W*hile printing lengthy documents that you may use more than once is not the most environmentally friendly option, it can help you spend less time in front of a screen.
Remedies for headaches and migraines
Many people find that simply limiting screen time is not an option, especially if they spend the majority of their working hours glued to a computer screen. However, some treatments may aid in the reduction of migraine pain and the prevention of further aggravation.
For acute migraine attacks, over-the-counter (OTC) pain medications such as acetaminophen, aspirin, and non-steroidal anti-inflammatory medicines (ibuprofen) are often the first line of defence.
Prescription migraine drugs are divided into two types: acute (for the start of a migraine) and preventive (for the prevention of migraines).

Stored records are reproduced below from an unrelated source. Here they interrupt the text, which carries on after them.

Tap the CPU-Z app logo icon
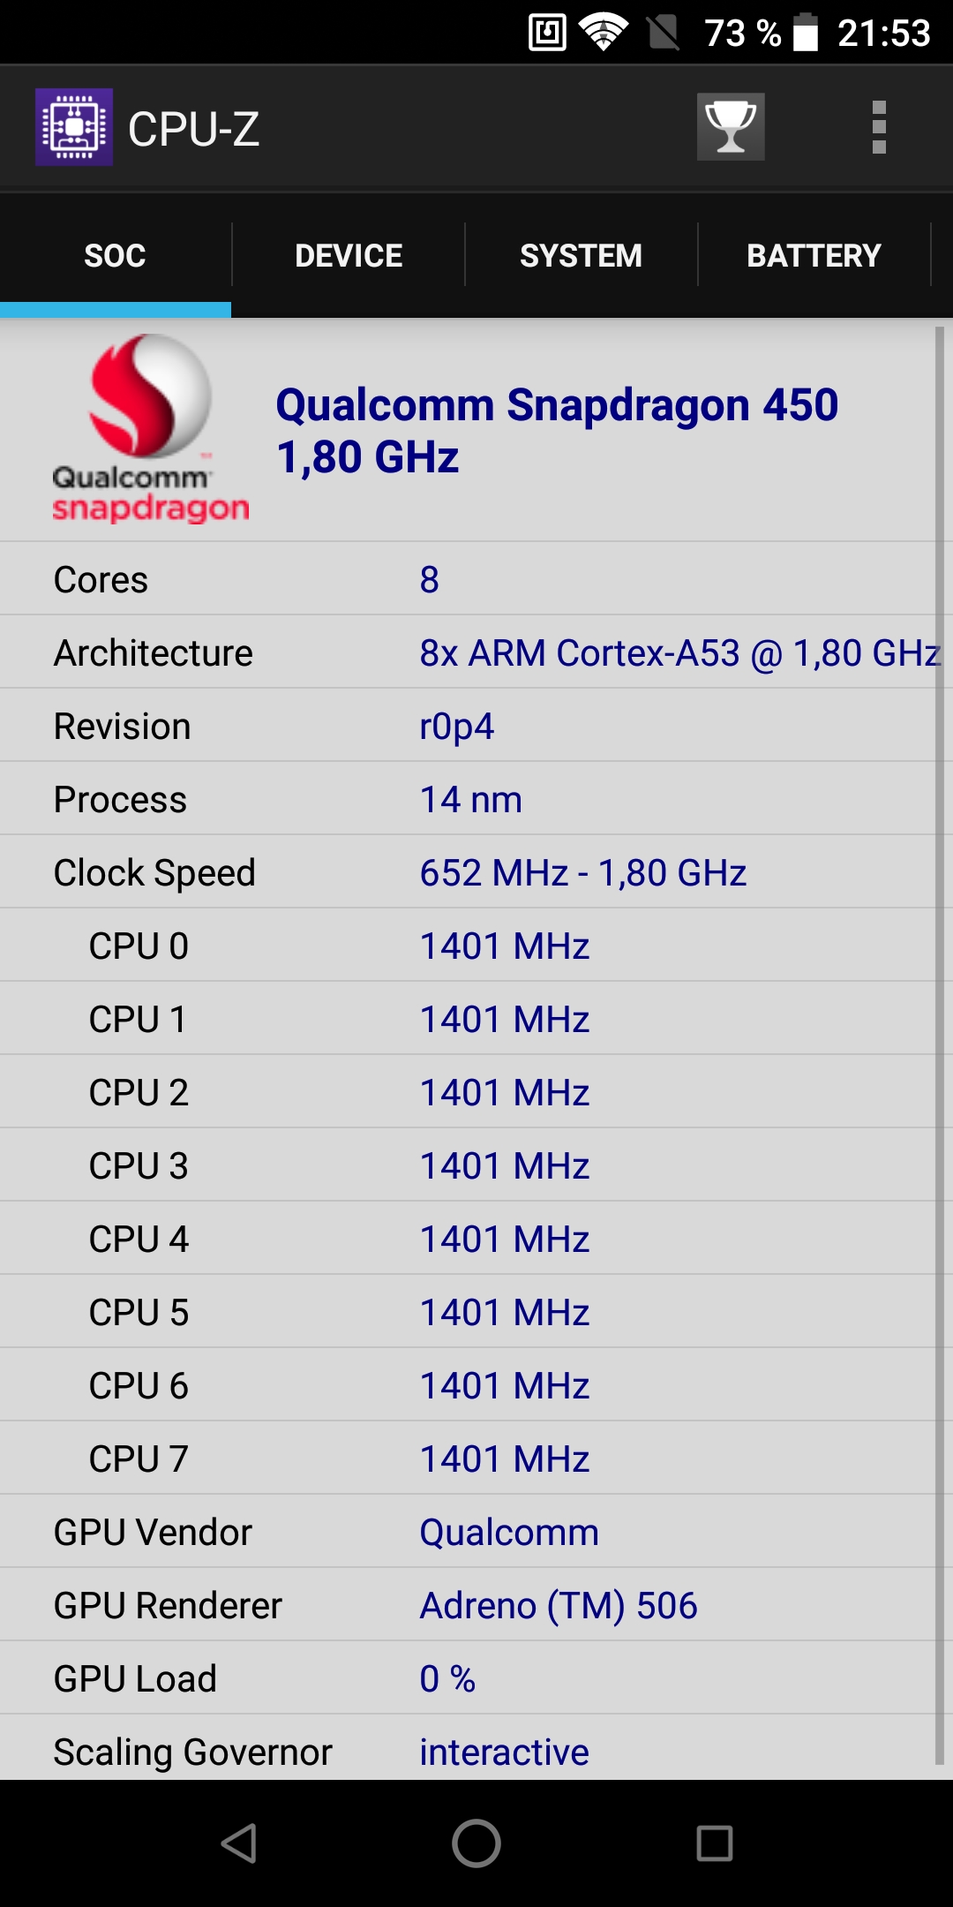This screenshot has width=953, height=1907. click(74, 127)
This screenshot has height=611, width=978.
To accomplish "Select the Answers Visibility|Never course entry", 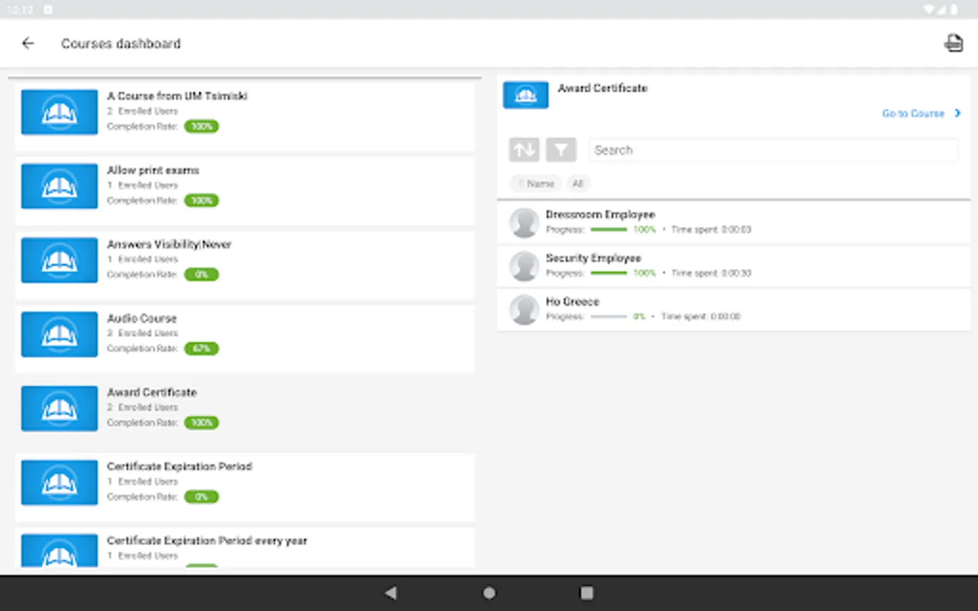I will tap(169, 244).
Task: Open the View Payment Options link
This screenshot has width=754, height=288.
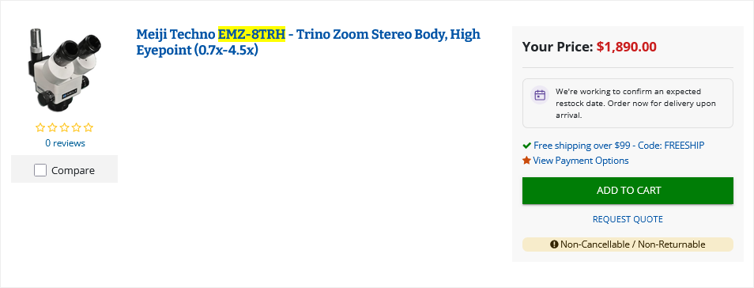Action: [x=581, y=161]
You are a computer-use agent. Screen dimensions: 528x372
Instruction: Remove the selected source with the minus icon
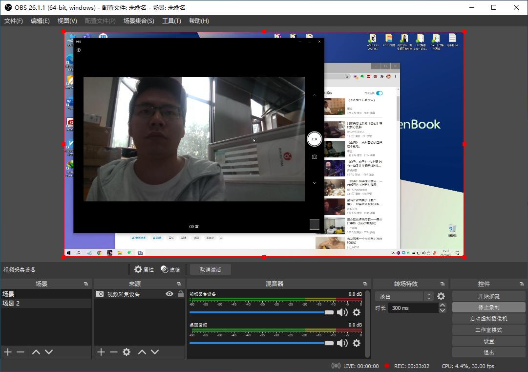coord(114,352)
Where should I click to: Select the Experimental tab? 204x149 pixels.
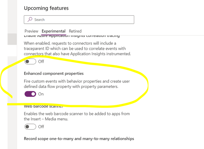[x=53, y=31]
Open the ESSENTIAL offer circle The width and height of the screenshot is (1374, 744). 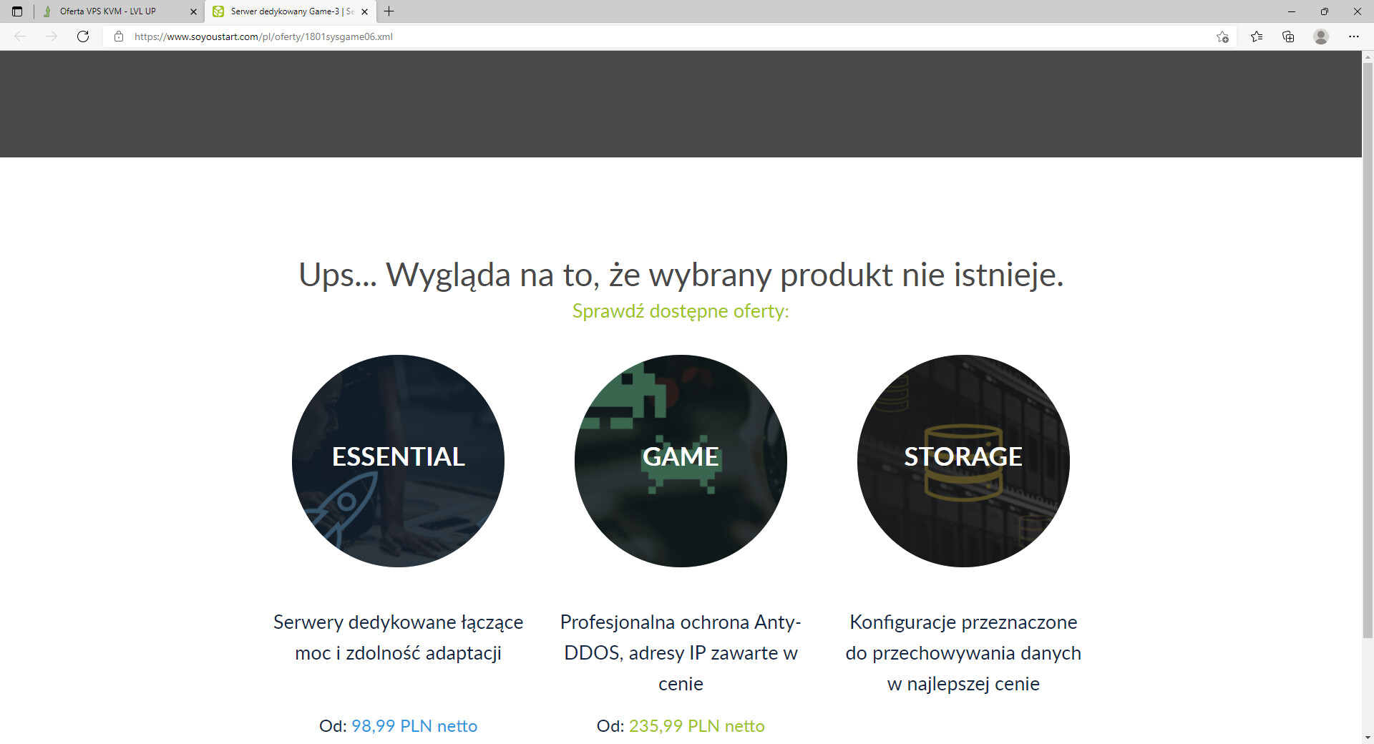coord(398,461)
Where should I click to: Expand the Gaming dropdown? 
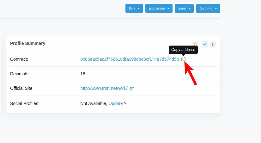tap(208, 9)
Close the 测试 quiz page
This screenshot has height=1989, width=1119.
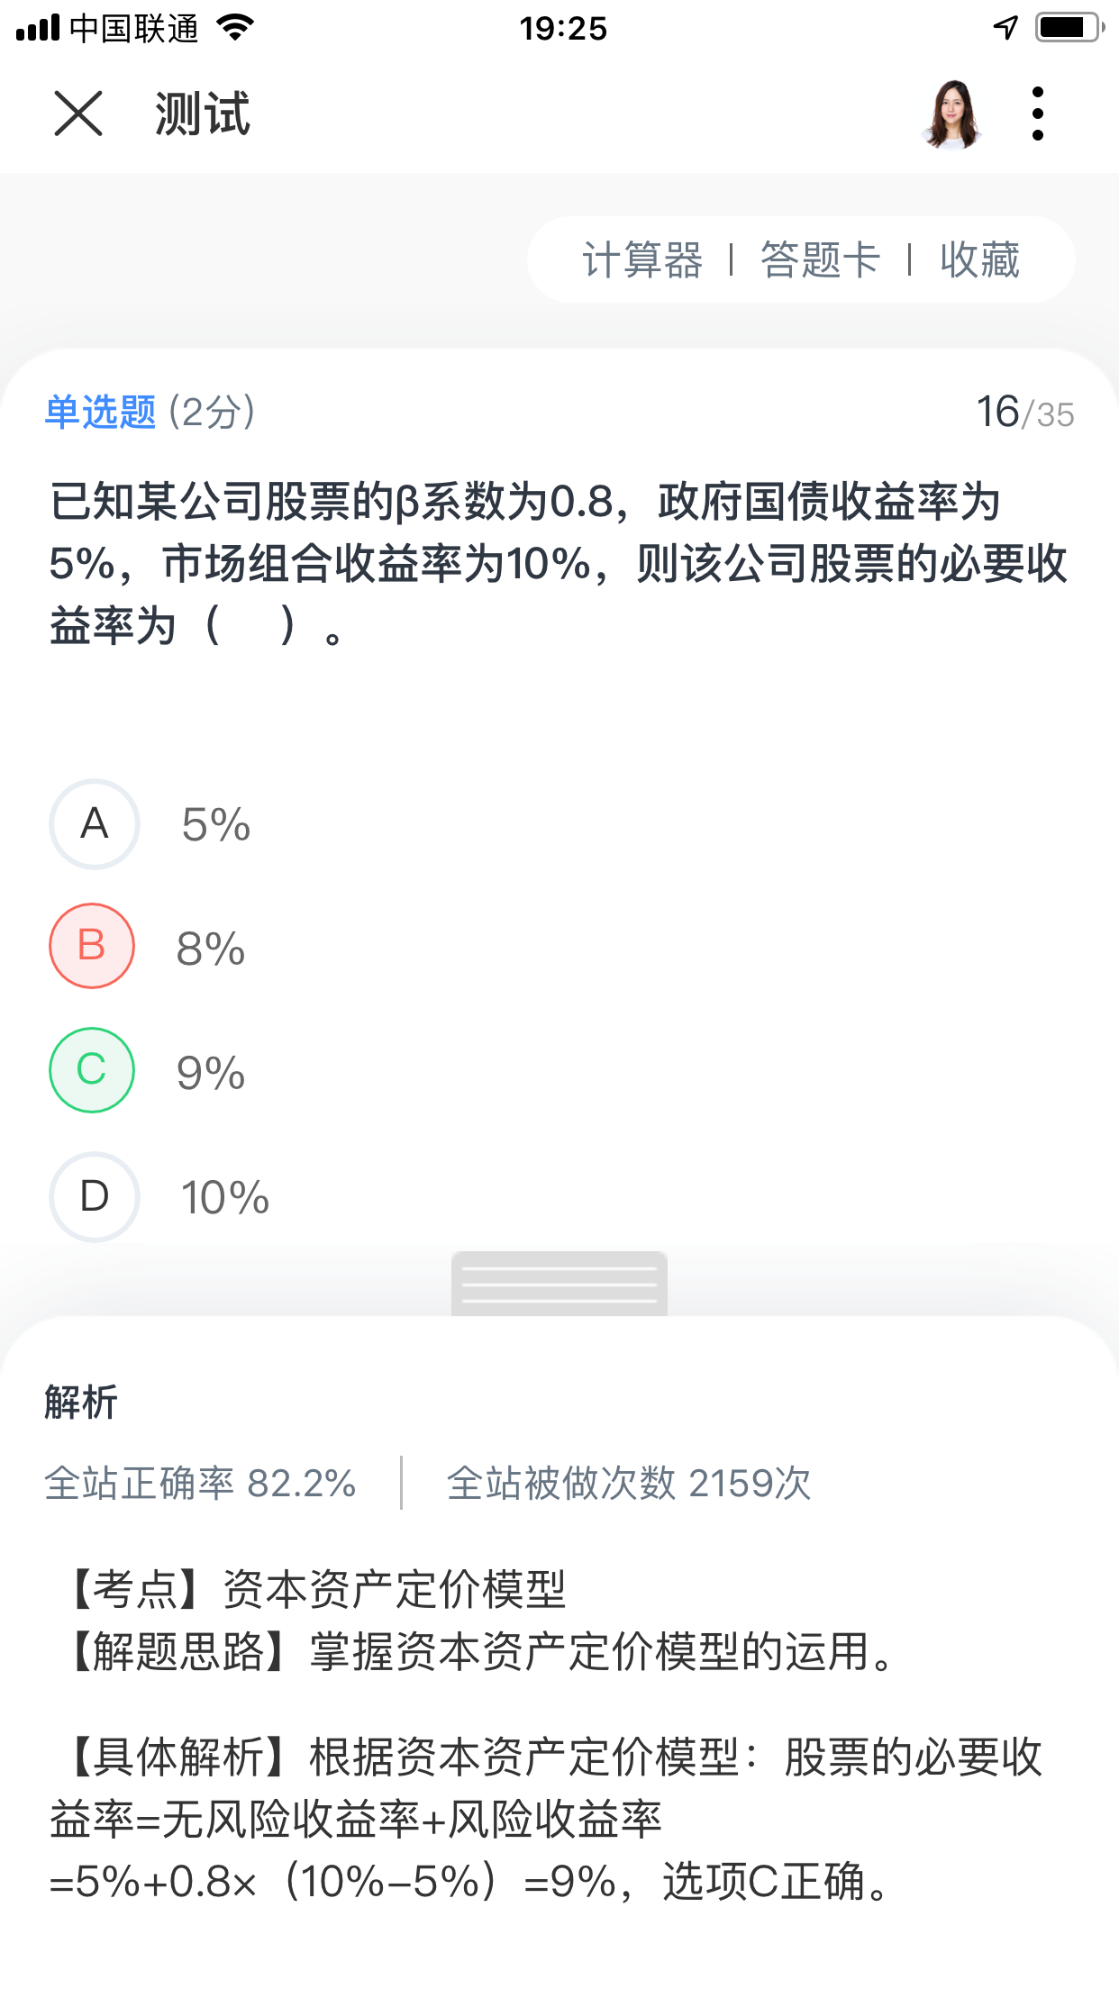coord(78,114)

Acupuncture, mindfulness meditation, yoga, daily physical activity, better sleep hygiene, and dietary changes are some of the lifestyle and complementary treatments that have been shown to lessen migraine pain.
According to a 2019 study, alternative and integrative therapies such as yoga, tai chi, and mindfulness can aid with migraines.
According to research from observational studies, dietary changes such as removing trigger foods like coffee and MSG may reduce headaches or migraine attacks in vulnerable individuals.
If you enjoy acupuncture, you might wish to incorporate it into your treatment plan.